Esta mudança criou uma lacuna crítica no mercado: empresas que são estruturalmente globais, mas incapazes de aceder a infraestruturas bancárias que reflitam como operam efetivamente. À medida que mais startups sul-africanas se expandem para mercados internacionais, mantendo laços operacionais com a África, a necessidade de parceiros financeiros que compreendam ambos os ambientes está a tornar-se mais urgente.
A Verto, uma plataforma global de pagamentos transfronteiriços especializada em mercados emergentes, está a preencher esta lacuna com o lançamento de contas empresariais globais com contas USD nominativas, concebidas especificamente para empresas que operam entre os EUA e mercados emergentes.
Para muitas empresas constituídas em estados como Delaware, Wyoming e Illinois, um caminho comum para startups sul-africanas que procuram aceder a capital global, o acesso a serviços bancários estáveis e fiáveis tornou-se uma barreira fundamental ao crescimento. As transações ligadas aos mercados africanos são frequentemente sinalizadas devido à falta de compreensão contextual por parte dos fornecedores tradicionais, mesmo quando associadas a atividades comerciais legítimas, como folha de pagamentos, pagamentos a fornecedores ou fluxos de investimento.

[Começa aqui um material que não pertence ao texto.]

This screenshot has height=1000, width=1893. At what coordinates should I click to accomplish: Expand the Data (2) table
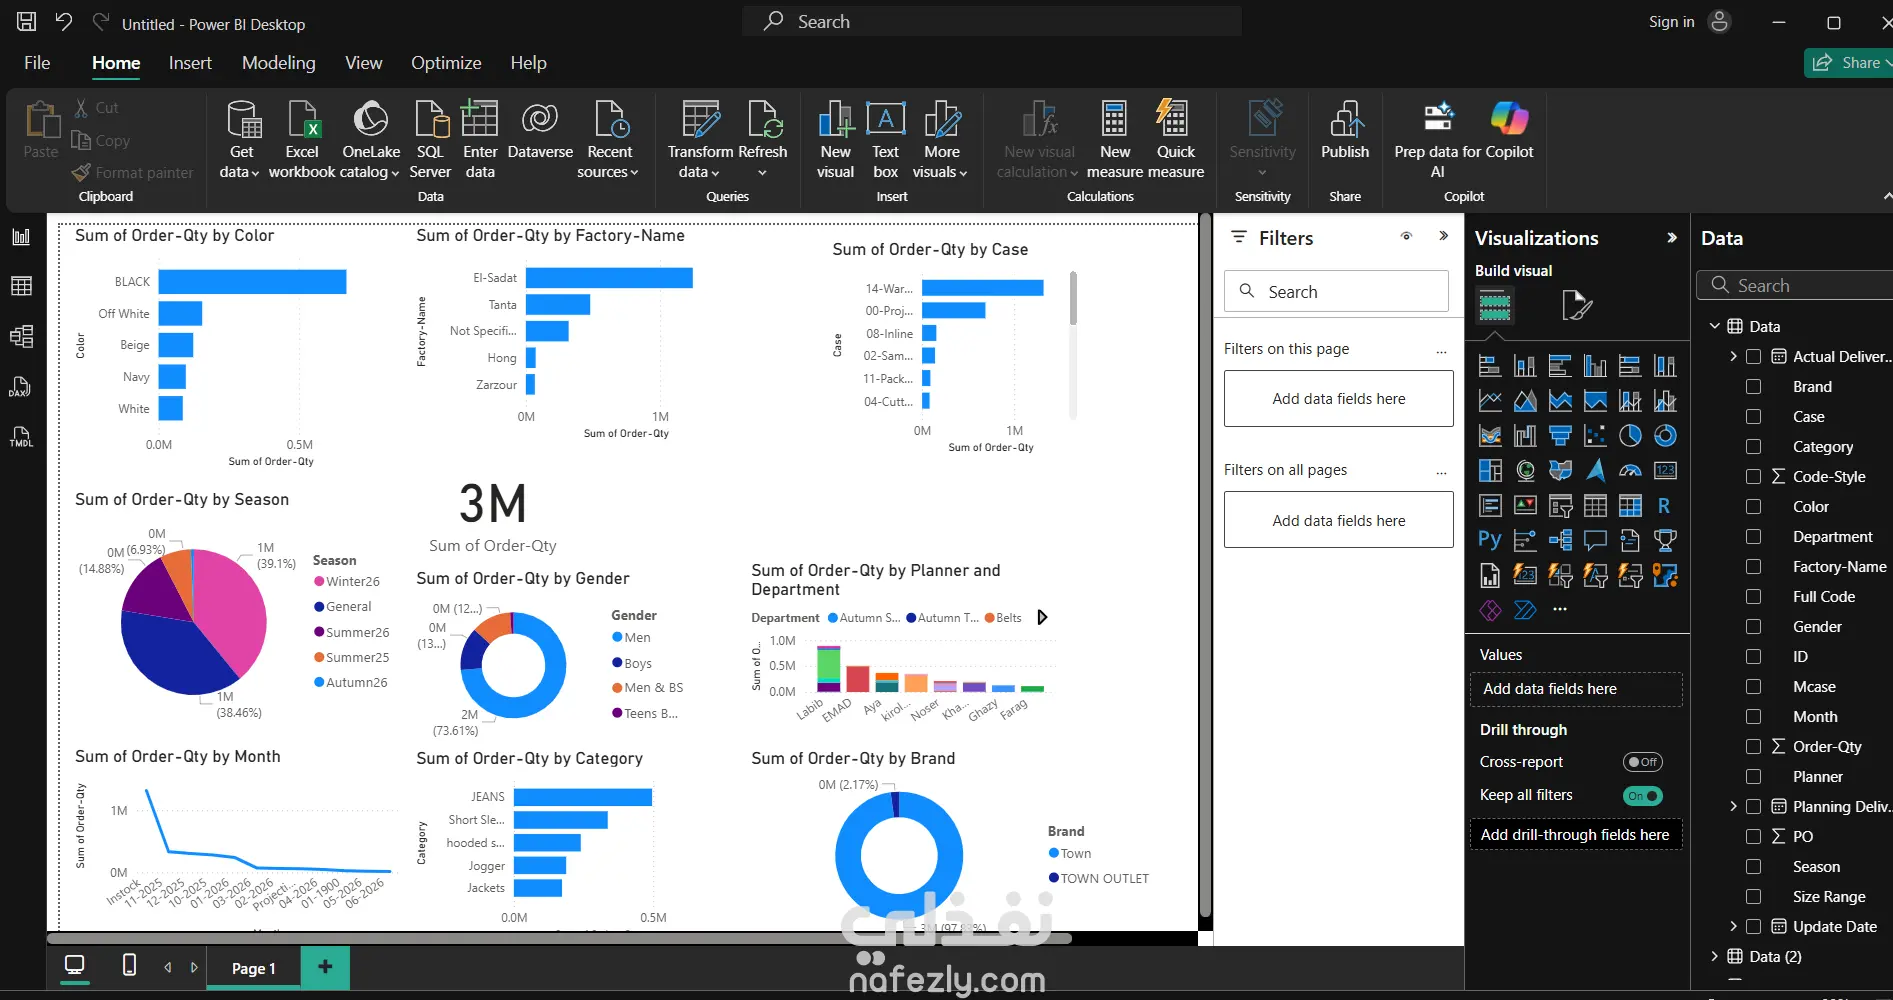1714,956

"Demasiadas empresas com mentalidade global estão a ser tratadas como de alto risco simplesmente porque operam através das fronteiras", disse Ola Oyetayo, CEO da Verto.

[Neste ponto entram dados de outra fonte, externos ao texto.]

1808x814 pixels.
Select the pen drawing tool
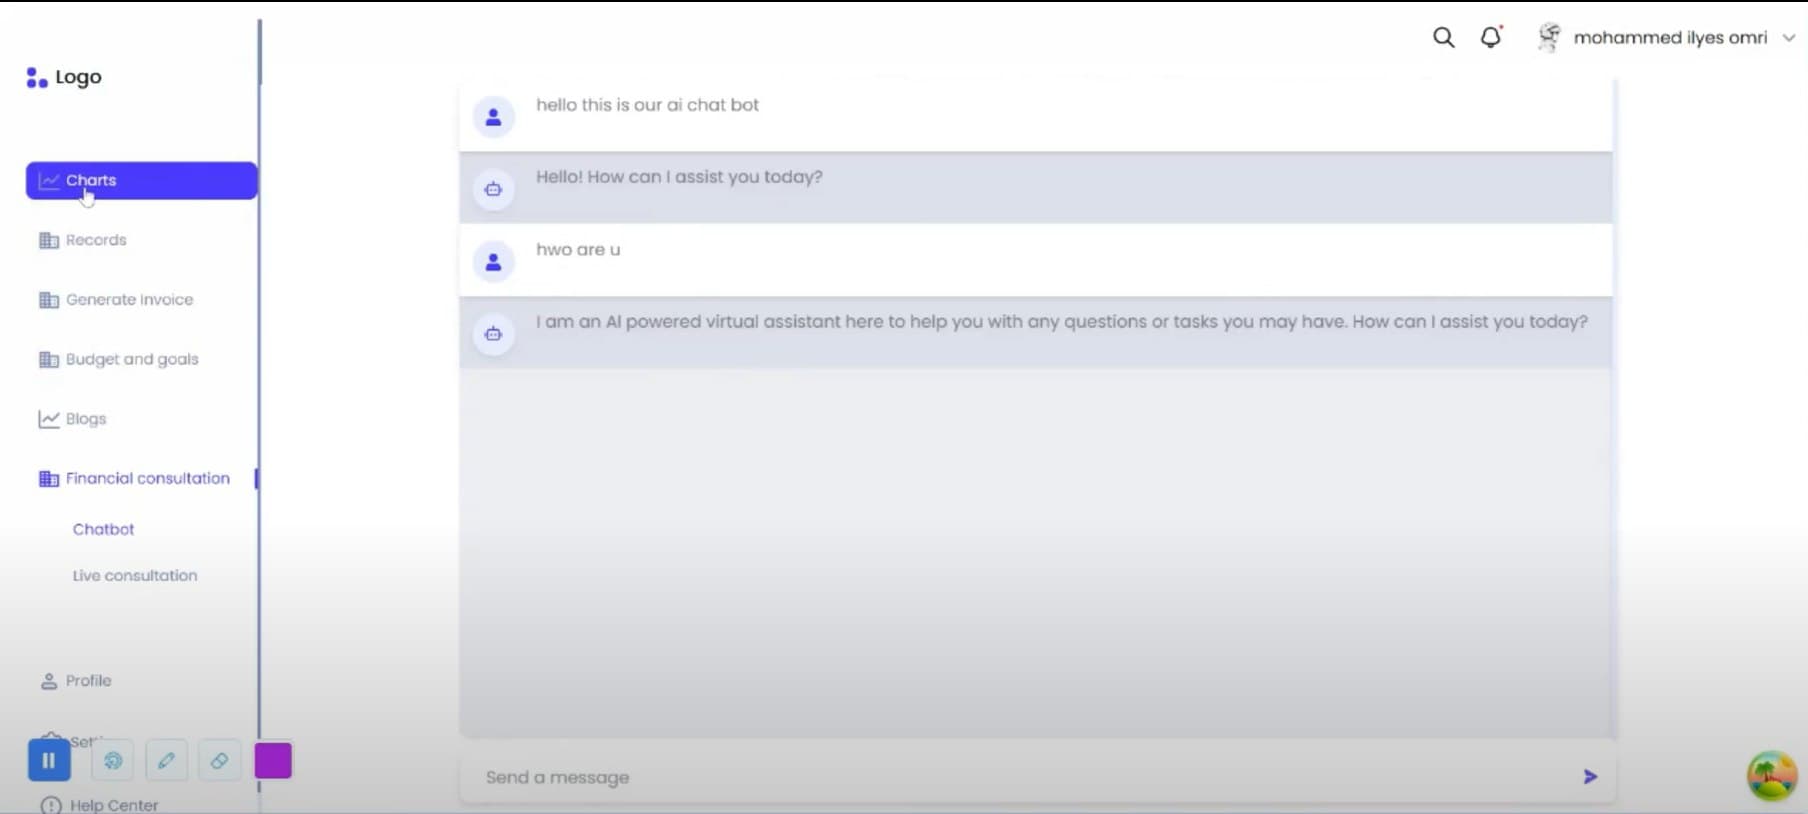pos(166,761)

"Isto é particularmente relevante para empresas sul-africanas em expansão global, que necessitam de infraestruturas que apoiem tanto as suas ambições internacionais como as suas realidades operacionais em casa."
Através da sua mais recente oferta, a Verto permite que as empresas abram contas USD nominativas em nome da empresa, fornecendo a credibilidade nacional necessária para receber fundos de clientes, parceiros e investidores dos EUA, ao mesmo tempo que suporta perfeitamente transações nos mercados africanos.
Ao contrário dos bancos tradicionais que frequentemente restringem transações envolvendo corredores de mercados emergentes, a Verto combina perícia em conformidade dos EUA e de mercados emergentes para garantir que a atividade transfronteiriça legítima é compreendida e processada eficientemente, reduzindo o risco de congelamentos súbitos de contas ou bloqueios de pagamento.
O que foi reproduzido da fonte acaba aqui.